The march will begin at 5.00 p.m. at Liberty Hall and conclude with a rally outside City Hall at 6.00 p.m., where the first meeting of Dublin City Council since the summer break will take place later that evening.
The Greyhound workers have been locked out at the west Dublin based waste disposal company since 17th June. Management at the company is attempting to force workers to accept wage cuts of up to 35% and has employed strikebreakers to carry out waste collections during the dispute. SIPTU has 80 members in the company which has a contract to collect household waste for Dublin City Council. The workers and their families are also addressing a series of community meetings across the city to explain to residents and local elected representatives the background to the industrial dispute.
Last night (Thursday, 28th August) more than 60 people attended a community meeting in Naomh Fionnbarra GAA Club, Cabra.

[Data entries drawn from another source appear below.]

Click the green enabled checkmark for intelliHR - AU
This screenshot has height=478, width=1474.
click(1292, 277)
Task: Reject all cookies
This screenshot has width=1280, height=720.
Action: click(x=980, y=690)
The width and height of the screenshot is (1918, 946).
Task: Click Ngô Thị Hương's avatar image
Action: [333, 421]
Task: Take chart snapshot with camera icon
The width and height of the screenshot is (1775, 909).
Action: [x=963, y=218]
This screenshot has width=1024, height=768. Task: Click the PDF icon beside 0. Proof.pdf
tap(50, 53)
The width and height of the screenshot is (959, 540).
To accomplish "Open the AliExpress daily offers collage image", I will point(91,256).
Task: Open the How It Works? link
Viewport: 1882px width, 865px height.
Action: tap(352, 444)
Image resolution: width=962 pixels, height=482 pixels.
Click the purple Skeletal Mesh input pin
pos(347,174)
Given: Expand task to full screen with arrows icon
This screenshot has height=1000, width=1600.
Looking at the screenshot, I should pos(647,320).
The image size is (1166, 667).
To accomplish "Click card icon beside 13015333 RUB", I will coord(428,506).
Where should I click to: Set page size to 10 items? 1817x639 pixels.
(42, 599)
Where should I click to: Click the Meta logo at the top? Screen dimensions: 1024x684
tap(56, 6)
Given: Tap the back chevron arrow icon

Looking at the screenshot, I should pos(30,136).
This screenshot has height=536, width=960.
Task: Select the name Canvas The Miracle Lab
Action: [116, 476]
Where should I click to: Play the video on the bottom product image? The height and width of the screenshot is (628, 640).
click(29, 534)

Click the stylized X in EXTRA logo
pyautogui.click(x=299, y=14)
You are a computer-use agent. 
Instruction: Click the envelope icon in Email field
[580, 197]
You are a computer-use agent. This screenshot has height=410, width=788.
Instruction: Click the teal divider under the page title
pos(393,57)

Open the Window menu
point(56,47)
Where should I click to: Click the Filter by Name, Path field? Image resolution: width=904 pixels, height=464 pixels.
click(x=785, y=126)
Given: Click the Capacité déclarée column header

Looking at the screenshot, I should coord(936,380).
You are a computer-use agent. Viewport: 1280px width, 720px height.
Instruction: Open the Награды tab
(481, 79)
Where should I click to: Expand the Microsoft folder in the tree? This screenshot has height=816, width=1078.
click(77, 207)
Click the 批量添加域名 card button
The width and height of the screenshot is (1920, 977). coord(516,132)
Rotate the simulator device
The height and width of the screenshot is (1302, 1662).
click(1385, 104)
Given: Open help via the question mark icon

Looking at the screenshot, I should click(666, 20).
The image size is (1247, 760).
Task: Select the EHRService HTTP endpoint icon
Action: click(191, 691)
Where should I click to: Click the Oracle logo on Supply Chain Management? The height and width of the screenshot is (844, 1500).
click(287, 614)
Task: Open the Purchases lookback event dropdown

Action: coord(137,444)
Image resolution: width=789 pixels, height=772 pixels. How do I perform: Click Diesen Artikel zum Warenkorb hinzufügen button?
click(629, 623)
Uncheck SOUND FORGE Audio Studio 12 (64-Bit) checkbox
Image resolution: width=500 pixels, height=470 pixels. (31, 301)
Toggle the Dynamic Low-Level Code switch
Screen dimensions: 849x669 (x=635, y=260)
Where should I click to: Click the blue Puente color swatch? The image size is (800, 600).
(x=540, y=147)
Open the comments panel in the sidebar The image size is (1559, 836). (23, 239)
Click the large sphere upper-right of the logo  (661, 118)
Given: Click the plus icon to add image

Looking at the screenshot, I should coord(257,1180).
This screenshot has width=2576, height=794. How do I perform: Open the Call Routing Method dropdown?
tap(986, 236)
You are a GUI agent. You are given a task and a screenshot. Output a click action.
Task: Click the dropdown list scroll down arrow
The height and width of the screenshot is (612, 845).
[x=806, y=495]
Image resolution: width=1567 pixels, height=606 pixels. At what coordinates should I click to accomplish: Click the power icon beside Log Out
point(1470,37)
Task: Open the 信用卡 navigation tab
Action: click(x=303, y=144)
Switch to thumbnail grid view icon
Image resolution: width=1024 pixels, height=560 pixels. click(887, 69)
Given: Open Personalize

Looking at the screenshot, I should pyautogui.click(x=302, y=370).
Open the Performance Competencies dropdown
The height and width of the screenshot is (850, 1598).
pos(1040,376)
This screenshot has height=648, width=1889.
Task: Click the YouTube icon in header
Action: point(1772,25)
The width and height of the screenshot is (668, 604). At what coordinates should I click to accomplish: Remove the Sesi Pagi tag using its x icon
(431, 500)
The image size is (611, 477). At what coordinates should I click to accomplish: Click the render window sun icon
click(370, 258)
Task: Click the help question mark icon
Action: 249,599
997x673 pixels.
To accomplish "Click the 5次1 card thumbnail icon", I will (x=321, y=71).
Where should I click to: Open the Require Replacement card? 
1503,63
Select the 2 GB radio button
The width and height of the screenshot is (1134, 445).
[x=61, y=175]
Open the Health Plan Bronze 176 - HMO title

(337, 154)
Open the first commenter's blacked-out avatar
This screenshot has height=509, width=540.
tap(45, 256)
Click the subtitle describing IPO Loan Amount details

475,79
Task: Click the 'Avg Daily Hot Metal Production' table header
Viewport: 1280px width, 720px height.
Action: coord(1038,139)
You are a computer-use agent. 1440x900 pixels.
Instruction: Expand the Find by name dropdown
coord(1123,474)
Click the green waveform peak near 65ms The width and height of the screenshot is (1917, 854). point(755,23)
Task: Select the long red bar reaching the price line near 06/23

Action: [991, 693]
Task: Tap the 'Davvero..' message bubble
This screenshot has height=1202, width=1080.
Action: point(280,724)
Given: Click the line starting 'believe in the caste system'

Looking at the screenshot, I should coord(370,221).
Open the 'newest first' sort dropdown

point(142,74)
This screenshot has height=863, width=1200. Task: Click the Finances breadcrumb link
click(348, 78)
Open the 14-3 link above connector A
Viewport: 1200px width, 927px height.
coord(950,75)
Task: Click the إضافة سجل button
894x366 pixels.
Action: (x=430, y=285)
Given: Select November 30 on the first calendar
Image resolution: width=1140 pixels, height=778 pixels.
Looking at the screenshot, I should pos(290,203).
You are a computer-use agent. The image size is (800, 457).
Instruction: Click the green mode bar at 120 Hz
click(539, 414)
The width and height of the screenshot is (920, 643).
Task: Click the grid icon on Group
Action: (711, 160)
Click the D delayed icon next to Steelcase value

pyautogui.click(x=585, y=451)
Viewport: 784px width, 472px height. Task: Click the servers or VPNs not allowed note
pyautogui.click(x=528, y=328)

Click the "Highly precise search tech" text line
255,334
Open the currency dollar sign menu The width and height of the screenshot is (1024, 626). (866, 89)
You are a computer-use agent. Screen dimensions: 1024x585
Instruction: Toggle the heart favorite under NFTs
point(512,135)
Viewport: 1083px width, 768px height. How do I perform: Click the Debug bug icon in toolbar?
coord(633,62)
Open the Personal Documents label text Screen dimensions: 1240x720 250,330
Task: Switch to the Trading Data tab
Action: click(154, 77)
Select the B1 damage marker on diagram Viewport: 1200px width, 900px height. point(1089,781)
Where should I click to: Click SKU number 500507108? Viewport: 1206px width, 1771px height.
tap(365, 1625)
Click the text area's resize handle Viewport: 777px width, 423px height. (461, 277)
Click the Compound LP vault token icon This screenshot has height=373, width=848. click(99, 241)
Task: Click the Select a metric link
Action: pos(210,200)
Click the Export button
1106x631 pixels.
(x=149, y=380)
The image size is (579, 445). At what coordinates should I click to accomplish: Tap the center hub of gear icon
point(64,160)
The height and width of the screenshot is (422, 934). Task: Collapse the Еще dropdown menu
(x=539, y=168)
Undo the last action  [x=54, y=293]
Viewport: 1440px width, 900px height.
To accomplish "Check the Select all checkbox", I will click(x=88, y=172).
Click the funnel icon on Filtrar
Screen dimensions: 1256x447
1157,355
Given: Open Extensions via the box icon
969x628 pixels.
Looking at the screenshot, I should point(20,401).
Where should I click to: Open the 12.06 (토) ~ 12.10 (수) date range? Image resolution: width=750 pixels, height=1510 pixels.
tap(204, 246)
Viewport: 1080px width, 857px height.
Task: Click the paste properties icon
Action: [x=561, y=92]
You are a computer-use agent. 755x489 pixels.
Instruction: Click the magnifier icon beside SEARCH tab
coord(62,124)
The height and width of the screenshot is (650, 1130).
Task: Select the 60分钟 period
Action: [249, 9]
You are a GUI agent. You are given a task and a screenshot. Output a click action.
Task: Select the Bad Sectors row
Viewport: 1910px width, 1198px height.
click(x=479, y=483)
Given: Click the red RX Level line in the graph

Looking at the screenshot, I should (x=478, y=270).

Among those who attended the meeting were Labour Party TD, Joe Costello, Labour councillor, Brendan Carr, Sinn Féin councillor, Seamus McGrattan, Fianna Fáil councillor, Paul McAuliffe, Independent councillor Cieran Perry and Independent councillor Éilis Ryan.
SIPTU Greyhound Shop Steward, Jesse Hughes, said: “The Greyhound workers feel it is important that local communities know what has happened to us in the weeks since we were locked out of our jobs. It has been a very hard time but the dispute has united the workers and as each week passes we have become more determined to see it through until its success. This is simply a dispute we cannot afford to lose”.
The wife of a locked out Greyhound worker, Michelle Corbally, was among those who addressed the Cabra meeting. She said: “My husband, Gary, and his colleagues turned up for work one day and were told their wages were being cut by up to 35% and there was nothing they could do about it. This simply cannot be accepted and it is important that a clear message goes out to all employers that workers will not be simply walked over”.
Public meetings to discuss the Greyhound Lockout and the wider issue of ‘the race to the bottom’ in workers wages and conditions will be taking place across Dublin during September. Upcoming meetings are scheduled for the Cobblestone Pub, Smithfield, Dublin 7, on Tuesday, 2nd September, at 8.00 p.m., Kilmore West Community Centre, Coolock, Dublin 5 on Wednesday, 3rd September, at 7.30 p.m. and the Axis Centre, Ballymun, Dublin 11, on Thursday, 4th September, at 7.30 p.m.